The panel members had been asked to comment on several aspects of direct-to-consumer (DTC) genetic testing. Questions included the risks and benefits of marketing and selling clinical genetic tests DTC; and possible mitigations 'against incorrect, misinterpreted, miscommunicated, or misunderstood test results' due to the absence of 'live [genetic] counselling' (1).
The panel's view that DTC genetic testing should typically require a licensed physician to order the test and interpret the results (2) immediately spurred heavy criticism. This ranged from the advisory committee being diagnosed with unmitigated paternalism to a public 'call to arms' (3) and encouragement of existing consumer genetic test-takers to download their data for long as they can.
Coming from two different disciplinary backgrounds, the authors of this article have similar concerns. We believe the set-up of the FDA advisory board meeting did not advance new arguments or data, but rehearsed previous opinions. In particular, those who have collected evidence on consumers' reactions to DTC genetic tests were absent from the meeting.
Recent studies have found it very rare for DTC test customers to suffer from anxiety as a result (4). Most people reported no problems understanding the test results, and some even found them helpful (5). However, these people were generally scientifically-literate early adopters, and a significant number said their results were too vague to be useful. These studies seem to agree with several commentators (6) that the FDA meeting was set up, not to devise policy strategies based on empirical evidence, but based on what some designated experts think would be good for 'the public'.
The approach in the UK, so far, has been different to the US. Rather than controlling access to genomic information, the British approach has been to consider: the quality of the information provided; the context in which it is provided; and the claims made about the value of the information.
The UK Human Genetics Commission has considered DTC extensively in two detailed reports (7), public consultations, an international stakeholder workshop and evidence-gathering meetings. A common Framework of Principles for DTC genetic testing services was published in August 2010 (8) promoting high standards and consistency to protect people considering buying these tests and services. The Principles include recommendations on issues such as laboratory accreditation and consumer trading standards. They aim to ensure companies do not make misleading claims, and instead provide accurate verifiable information and operate transparently.

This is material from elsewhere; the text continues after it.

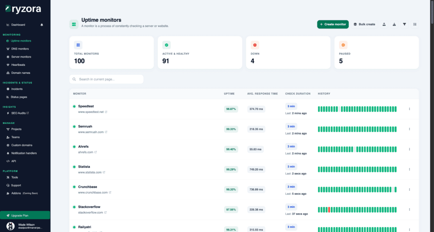Click the Search in current page field
This screenshot has height=232, width=434.
[x=106, y=79]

The Principles say that, if analysis and interpretation of a genome is being marketed as providing medical information, the test provider should have to meet certain requirements. In particular, the claims of potential medical benefit should be verifiable. In addition, the person buying the service should understand what they are buying and have some measure of its quality.
When customers seek a genetic test, the Principles say they should be required to give appropriate consent to the current and future use of their DNA sample and information. If harm is caused, they should have an opportunity for redress. For many health-related questions, this may be best provided in the context of general health care provision. However, the Principles say the same standards should apply.
The goals of the Principles won't be met by applying concepts and regulatory tools stemming from an era where virtually all genetic testing was clinical to DTC testing where many traditional boundaries - between patients and consumers, and, to some extent, between expert and lay persons are blurred (9,10).
Although it is not certain that the advisory board's recommendations will lead to legislative or regulatory action, the FDA's activities have already had some (arguably unintended) consequences. They have polarised discussion about the benefits and downsides of DTC genetic testing. What's more, the considerable attention that health authorities have paid to DTC genetic testing has ironically fostered the understanding that these tests typically provide meaningful and actionable health information.
A genome as information is very different to a genetic test, but in the debate over DTC genetic tests there is a confusion and conflation of the two. The solution of making DTC genetic services only available through a physician both overemphasises the medical value of the genome analysis and also minimises the importance of appropriate quality standards.